Top of Input material
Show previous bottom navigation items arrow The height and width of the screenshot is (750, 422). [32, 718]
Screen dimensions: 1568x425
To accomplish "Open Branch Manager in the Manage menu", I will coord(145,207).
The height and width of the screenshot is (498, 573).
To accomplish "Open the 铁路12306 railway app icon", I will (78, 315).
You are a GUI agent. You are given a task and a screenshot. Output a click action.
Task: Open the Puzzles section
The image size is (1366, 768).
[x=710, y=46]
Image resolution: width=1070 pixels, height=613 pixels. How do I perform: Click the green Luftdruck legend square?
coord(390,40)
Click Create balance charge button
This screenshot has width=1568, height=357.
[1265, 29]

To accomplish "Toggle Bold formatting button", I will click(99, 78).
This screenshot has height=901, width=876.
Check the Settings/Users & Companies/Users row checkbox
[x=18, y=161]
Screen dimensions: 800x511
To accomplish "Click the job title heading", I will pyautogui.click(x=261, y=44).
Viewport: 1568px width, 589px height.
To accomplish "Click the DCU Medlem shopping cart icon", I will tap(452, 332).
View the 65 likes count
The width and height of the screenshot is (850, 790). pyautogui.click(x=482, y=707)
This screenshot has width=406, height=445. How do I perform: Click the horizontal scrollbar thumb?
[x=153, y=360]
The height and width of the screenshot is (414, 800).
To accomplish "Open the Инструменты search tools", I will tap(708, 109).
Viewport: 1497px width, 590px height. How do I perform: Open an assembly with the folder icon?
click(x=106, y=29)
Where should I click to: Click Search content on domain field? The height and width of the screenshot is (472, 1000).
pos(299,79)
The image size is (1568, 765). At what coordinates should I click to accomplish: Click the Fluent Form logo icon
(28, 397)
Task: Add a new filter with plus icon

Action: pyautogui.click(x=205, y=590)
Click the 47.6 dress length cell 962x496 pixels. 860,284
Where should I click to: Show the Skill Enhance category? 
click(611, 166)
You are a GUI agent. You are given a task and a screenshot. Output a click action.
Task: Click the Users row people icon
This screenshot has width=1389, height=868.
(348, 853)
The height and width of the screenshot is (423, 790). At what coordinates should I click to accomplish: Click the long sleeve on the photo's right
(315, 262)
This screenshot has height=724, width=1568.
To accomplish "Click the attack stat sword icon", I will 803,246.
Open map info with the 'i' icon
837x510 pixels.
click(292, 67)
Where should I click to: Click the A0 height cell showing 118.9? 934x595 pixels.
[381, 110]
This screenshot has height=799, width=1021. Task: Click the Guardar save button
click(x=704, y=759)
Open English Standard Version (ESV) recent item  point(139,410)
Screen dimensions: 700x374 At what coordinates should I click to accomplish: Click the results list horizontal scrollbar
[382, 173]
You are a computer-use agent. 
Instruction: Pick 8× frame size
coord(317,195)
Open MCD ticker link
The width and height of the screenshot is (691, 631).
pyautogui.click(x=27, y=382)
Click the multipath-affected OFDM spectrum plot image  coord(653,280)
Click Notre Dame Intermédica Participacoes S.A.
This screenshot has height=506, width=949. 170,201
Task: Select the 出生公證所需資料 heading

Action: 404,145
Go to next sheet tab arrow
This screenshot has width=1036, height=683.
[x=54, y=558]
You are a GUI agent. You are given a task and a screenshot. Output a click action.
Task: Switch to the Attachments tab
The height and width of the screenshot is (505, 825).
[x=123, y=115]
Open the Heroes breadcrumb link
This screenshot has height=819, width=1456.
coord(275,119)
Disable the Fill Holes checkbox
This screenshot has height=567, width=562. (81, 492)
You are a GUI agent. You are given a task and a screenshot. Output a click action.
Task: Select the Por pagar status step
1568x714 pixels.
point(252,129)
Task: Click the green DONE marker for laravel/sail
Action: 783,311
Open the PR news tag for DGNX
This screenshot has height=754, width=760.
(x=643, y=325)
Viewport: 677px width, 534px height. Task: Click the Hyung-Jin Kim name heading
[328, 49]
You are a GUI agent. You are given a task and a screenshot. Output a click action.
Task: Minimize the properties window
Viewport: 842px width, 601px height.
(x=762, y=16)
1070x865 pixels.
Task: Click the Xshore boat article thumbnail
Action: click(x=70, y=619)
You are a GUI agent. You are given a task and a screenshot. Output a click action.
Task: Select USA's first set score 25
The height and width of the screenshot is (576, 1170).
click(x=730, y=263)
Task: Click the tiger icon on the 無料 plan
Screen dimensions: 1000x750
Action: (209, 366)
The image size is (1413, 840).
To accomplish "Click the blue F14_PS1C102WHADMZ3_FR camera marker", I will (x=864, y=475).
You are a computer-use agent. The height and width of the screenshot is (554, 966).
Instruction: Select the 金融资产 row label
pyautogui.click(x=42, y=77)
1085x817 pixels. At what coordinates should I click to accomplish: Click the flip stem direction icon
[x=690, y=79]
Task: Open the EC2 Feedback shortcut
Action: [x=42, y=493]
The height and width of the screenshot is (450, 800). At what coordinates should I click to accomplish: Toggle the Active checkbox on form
Bottom of Input material
Problem description. Only the lines from the one containing "The image size is (1568, 765)." through the one containing "Click the 47.6" are to be retyped, both boundary lines included, with no other material.

Response to this exercise.
The image size is (1568, 765). At what coordinates should I click to accomplish: Click the Fluent Form logo icon
(28, 397)
Task: Add a new filter with plus icon

Action: pyautogui.click(x=205, y=590)
Click the 47.6 dress length cell 962x496 pixels. 860,284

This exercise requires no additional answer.